[Items from a data source]
• • •

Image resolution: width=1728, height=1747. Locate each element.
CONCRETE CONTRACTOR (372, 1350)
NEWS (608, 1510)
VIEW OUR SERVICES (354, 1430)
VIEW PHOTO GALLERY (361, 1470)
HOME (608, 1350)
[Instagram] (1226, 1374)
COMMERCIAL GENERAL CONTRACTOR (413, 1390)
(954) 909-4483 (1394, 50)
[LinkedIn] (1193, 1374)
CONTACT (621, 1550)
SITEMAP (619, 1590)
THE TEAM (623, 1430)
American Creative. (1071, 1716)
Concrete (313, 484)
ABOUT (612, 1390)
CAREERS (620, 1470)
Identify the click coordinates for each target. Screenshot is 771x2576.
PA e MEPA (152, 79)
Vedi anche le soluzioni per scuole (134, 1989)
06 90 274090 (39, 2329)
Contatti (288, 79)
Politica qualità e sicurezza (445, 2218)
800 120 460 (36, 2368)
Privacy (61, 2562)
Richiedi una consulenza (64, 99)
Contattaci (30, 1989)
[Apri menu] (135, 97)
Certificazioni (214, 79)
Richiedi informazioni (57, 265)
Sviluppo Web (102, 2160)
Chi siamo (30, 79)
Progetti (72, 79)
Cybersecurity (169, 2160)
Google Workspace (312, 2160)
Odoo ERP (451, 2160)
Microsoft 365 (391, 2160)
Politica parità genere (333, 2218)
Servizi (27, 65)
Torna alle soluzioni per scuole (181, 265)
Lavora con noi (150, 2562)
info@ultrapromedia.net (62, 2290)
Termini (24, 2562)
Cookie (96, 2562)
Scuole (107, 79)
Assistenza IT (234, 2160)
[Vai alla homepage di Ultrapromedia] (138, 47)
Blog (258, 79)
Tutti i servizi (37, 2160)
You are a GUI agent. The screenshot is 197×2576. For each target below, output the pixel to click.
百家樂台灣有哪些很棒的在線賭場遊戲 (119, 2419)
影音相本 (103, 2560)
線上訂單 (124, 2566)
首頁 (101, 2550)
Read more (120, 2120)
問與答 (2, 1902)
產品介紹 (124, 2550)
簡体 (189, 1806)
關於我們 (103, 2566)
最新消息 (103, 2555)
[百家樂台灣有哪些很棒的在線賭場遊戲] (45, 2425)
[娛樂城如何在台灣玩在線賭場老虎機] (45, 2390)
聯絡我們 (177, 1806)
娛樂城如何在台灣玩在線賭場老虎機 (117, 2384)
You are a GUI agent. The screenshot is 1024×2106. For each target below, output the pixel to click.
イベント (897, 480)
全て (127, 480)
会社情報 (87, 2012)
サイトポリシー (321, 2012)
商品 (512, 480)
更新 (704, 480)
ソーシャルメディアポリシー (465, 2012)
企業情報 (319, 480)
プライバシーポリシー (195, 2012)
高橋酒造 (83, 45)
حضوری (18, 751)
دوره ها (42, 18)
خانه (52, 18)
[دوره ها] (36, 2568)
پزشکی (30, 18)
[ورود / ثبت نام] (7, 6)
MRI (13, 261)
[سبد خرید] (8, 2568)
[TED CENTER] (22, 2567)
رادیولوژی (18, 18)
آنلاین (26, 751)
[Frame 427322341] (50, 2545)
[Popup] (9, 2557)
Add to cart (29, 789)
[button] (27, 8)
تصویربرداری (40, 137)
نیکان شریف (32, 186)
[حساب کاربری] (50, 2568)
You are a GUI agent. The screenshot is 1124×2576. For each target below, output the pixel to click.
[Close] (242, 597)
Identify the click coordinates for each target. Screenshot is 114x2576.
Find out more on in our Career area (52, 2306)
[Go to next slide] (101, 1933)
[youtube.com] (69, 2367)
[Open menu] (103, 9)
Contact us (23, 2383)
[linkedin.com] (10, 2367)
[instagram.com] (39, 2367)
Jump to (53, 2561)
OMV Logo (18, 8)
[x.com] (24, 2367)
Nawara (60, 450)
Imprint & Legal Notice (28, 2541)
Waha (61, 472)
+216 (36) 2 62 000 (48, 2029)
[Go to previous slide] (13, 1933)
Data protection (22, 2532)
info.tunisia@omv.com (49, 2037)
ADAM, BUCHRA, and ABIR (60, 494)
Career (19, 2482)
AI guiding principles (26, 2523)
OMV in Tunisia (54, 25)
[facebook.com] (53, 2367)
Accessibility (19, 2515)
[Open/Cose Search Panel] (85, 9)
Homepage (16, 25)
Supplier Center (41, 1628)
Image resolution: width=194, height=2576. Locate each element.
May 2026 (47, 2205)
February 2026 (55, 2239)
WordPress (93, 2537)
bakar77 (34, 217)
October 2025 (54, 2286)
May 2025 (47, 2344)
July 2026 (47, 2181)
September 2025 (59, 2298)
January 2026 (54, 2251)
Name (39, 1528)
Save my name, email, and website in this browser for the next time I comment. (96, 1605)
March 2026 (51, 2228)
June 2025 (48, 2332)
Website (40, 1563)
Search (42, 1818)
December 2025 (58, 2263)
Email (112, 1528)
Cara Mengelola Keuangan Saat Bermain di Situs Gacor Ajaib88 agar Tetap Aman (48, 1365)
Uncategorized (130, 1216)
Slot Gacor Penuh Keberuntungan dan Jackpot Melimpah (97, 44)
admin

• • •

[Task item]: The line with "Website (40, 1563)" through the last line of the entries above: output exactly those lines and nothing else.

[Written response]:
Website (40, 1563)
Search (42, 1818)
December 2025 (58, 2263)
Email (112, 1528)
Cara Mengelola Keuangan Saat Bermain di Situs Gacor Ajaib88 agar Tetap Aman (48, 1365)
Uncategorized (130, 1216)
Slot Gacor Penuh Keberuntungan dan Jackpot Melimpah (97, 44)
admin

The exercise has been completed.